Insulated Transmission Line Research Articles

Experimental study on dissipative characteristics of cathode plasma of coaxial magnetically insulated transmission lines based on microwave interferometry

Flash x-ray radiography is an important diagnostic in hydrodynamic experiments to provide fluoroscopic imaging of fast-moving dense targets. In order to obtain multiple images of an object at different times in an experiment, a flash x-ray accelerator is required to output multiple pulses. For the induction voltage adder (IVA) multi-pulse accelerator, it is important to study the effect of the cathode plasma generated by the front pulse in magnetically insulated transmission lines (MITLs) on the transmission of the subsequent pulses. In this paper, a coaxial MITL experimental platform based on the “QiangGuang-I” accelerator is established to study the dissipation characteristics of the cathode plasma, and its working condition is similar to that of MITLs in typical IVA accelerators. In the experiment, a stable magnetic insulation is formed in the coaxial MITL, and the current loss along the line can be ignored. The microwave interferometer is used to measure the evolution of cathode plasma density over time for hundreds of microseconds after the pulse disappears. The measurement results of microwave interference show that the line-averaged density of the plasma in the anode–cathode gap is above 1 × 1018 m−3, and the time for the plasma density to decrease to 1 × 1016 m−3 is about 600 μs. The expansion velocity of the plasma after a pulse is much lower than that during the pulse. In addition, the dissipation characteristics of the cathode plasma with different electrical parameters of the pulses are compared and analyzed.

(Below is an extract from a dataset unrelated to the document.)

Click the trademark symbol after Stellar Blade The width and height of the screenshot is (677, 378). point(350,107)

Micro-discharge in GIS/GIL induced by scratch defect on the surface of insulation pull rods

Abstract The insulation pull rod (IPR) plays a crucial role in gas insulated switchgear (GIS) and gas insulated transmission line (GIL), which must withstand high impulse voltages to cope with frequent switching operations under working conditions. During the manufacturing process, micro-defects may occur on the surface of insulation pull rods, which may cause micro-discharge or even breakdown. It is difficult to carry out experiments to study the microscopic characteristics of the micro-discharge induced by micro-defects on the surface of the insulation pull rod. In order to study the relationship between the micro-discharge and the micro-defects. Firstly, the characterization of the scratch defect based on Micro-CT (micro computed tomography) and white light interference are presented. Secondly, a coaxial DC SF6 corona discharge model is established to obtain the curve related to the density of charged particles in SF6 and the electric field. Finally, we combined the reconstruction of the defect model in the first step with the curve obtained in the second step to simulate the micro discharge around the scratch defect, and provided the micro-discharge in pure SF6 caused by the scratch defect. The phenomenon of micro-discharge induced by the scratch of insulation pull rod is explained. The oscillation phenomenon of internal micro-discharge in scratch defects under high electric field background was discovered.

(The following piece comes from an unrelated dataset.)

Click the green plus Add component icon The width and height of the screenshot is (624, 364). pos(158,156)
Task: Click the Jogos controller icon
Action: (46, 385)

The angular distribution of characteristic parameters in eccentric magnetically insulated transmission lines

In pulse power modules designed with linear transformer driver (LTD) and magnetically insulated inductive voltage adder (MIVA) technologies, the phenomenon of electrode eccentricity in long-distance magnetically insulated transmission lines (MITLs) cannot be overlooked due to its impact on pulse power transmission. The paper conducts a theoretical analysis of the distribution of electromagnetic fields, vacuum impedance, and characteristic parameters such as self-limited flow in eccentric MITLs with respect to the angular direction. Additionally, it constructs an eccentric MITL model to validate the theoretical findings.

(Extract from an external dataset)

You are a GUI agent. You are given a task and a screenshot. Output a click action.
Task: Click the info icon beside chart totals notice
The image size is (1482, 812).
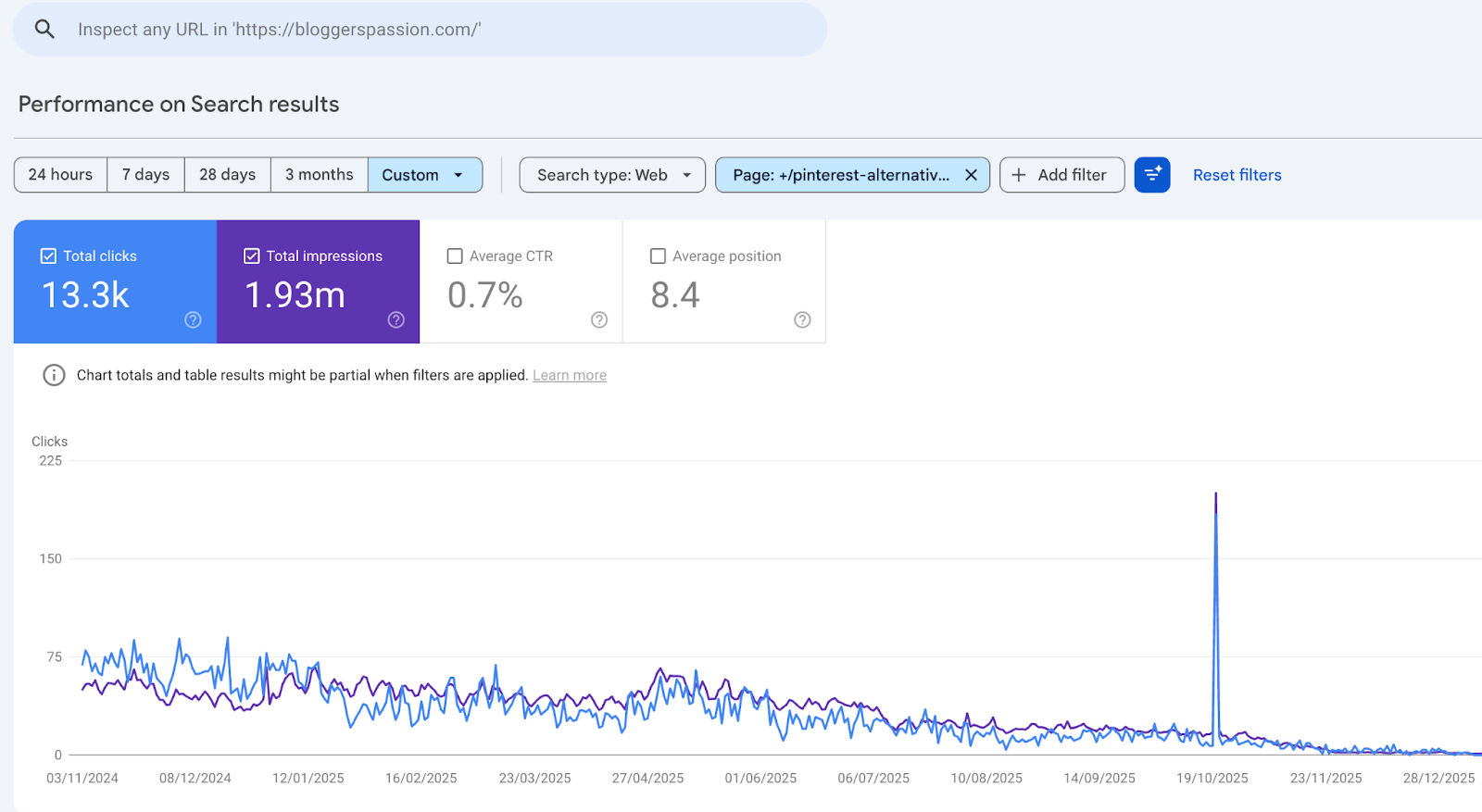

Novel GIL mechanical fault diagnosis method based on multi-sensor data feature fusion and TDEAVOA-ELM

The gas insulated transmission line (GIL), a crucial component of the power system, faces challenges in mechanical fault diagnosis including difficulties in quantifying sensor signal selection, balancing recognition accuracy, and model training speed. This paper proposes a GIL mechanical fault diagnosis method based on the feature fusion of multi-channel vibration sensor signals and an improved optimization extreme learning machine (ELM). Initially, three optimal signals are selected based on the correlation coefficients of multiple signals, and their time–frequency domain features are extracted. These features are then fused using neighborhood preserving embedding (NPE) and input into the improved optimized ELM model. The enhanced optimization algorithm reduces the likelihood of falling into local optima, thereby improving the model’s recognition performance. Experimental results demonstrate that this method effectively enhances the recognition accuracy of mechanical faults in GIL equipment and enables rapid diagnosis.

Unsteady heat transfer of long gas insulated transmission lines in tunnel: Model and analysis

The temperature of the cable core and cable casing is crucial for the safety and efficiency of the transmission system. Accurately predicting the distribution and variation of the transmission temperature field in the gas insulated transmission lines (GIL) tunnel is essential to ensure the long GIL tunnel transmission system's safe and stable operation. This paper addresses the challenge of calculating unsteady heat transfer flow in extra-long GIL transmission tunnels. The paper proposes a model, and a rapid solution method for extra-long GIL transmission heat transfer flow. In addition, the temperature variation during the operation of 1000 kV GIL has been analyzed. The results indicated that the conductor and cable casing temperature gradually increases and tends to be relatively stable with the operation time. The research results can provide theoretical basis and data support for the regulation of GIL tunnel transmission operation.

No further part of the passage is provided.